Facing an urgent need for safer and more effective therapies for those suffering from debilitating pain in the midst of an opioid crisis, Saint Louis University researchers are on a mission to find a non-narcotic off-switch for pain.
In findings published in Proceedings of the National Academy of Sciences (PNAS), Saint Louis University scientists and their colleagues report progress on this front with definitive new understandings about how neuropathic pain occurs at the cellular and molecular level and how it can be turned off in a laboratory setting. This work lays a foundation for the development of new non-opioid pain-killing therapies.
Chronic neuropathic pain can result from a wide range of injuries and illnesses, including spinal cord injury, diabetes, multiple sclerosis and cancer. Experts believe the condition affects anywhere from 15 to 30 million people in the U.S. and that treatment carries an economic burden of more than $600 billion.
Daniela Salvemini, Ph.D., professor of pharmacology and physiology and director of The Henry and Amelia Nasrallah Center for Neuroscience at Saint Louis University, says that neuropathic pain can be exceedingly difficult to treat.

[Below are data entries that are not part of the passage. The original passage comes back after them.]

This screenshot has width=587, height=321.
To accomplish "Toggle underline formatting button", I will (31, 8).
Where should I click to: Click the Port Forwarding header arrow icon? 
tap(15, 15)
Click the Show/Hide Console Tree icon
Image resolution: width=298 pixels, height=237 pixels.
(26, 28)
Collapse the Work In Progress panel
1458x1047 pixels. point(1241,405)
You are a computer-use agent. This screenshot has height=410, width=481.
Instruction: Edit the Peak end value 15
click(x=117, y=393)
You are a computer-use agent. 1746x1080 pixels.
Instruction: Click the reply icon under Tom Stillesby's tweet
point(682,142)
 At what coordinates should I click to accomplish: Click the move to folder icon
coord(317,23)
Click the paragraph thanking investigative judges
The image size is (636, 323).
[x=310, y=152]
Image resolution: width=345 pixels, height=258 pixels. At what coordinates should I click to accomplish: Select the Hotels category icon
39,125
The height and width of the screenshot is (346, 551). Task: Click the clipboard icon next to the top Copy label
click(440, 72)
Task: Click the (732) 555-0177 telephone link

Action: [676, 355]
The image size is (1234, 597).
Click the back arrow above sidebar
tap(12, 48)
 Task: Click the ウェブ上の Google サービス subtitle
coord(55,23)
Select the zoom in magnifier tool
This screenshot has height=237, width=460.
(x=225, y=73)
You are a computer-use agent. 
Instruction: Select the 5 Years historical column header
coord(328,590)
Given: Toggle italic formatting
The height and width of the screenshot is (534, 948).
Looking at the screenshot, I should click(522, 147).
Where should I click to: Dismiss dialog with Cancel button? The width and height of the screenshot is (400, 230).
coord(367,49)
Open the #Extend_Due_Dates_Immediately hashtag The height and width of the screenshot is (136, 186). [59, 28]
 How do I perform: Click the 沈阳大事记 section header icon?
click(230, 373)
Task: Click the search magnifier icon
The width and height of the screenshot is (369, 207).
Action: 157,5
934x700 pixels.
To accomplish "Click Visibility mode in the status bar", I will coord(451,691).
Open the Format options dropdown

“Neuropathic pain can be severe and does not always respond to treatment,” Salvemini said. “Opioid pain killers are widely used but can cause strong side effects and carry risks of addiction and abuse. “There is an urgent need for better options for patients suffering from chronic pain.”
Salvemini has spent her career studying the mechanisms of pain, sussing out the molecular series of interactions that lead to pain in the body. Building on previous research, Salvemini and her colleagues found that a particular cellular receptor appears to be the culprit in the development of traumatic nerve injury pain in an animal model.
In response to a nerve injury, the body generates a molecule called sphingosine-1-phosphate (S1P) in the dorsal horn of the spinal cord. S1P, in turn, can activate the receptor protein sphingosine 1-phosphate receptor subtype 1 (S1PR1) on the surface of specialized nervous system support cells called astrocytes, resulting in neuroinflammation.
In fact, pain pathways appear to depend on the activation of S1PR1; conversely, blocking this signal limits or stops pain.
“For the first time, this study clearly establishes that S1P activation of S1PR1 signaling in astrocytes is required for the development and maintenance of traumatic nerve injury-induced neuropathic pain,” Salvemini said. “Several important findings have emerged from our studies. We unequivocally established that activation and not inhibition of S1PR1 drives and maintains neuropathic pain. Consequently, turning S1PR1 off—not on—is required to inhibit the development of neuropathic pain and to reverse it once established.”
These findings lay the groundwork to develop a new class of medications that offer pain-killing benefits without the risks and side-effects of opioids.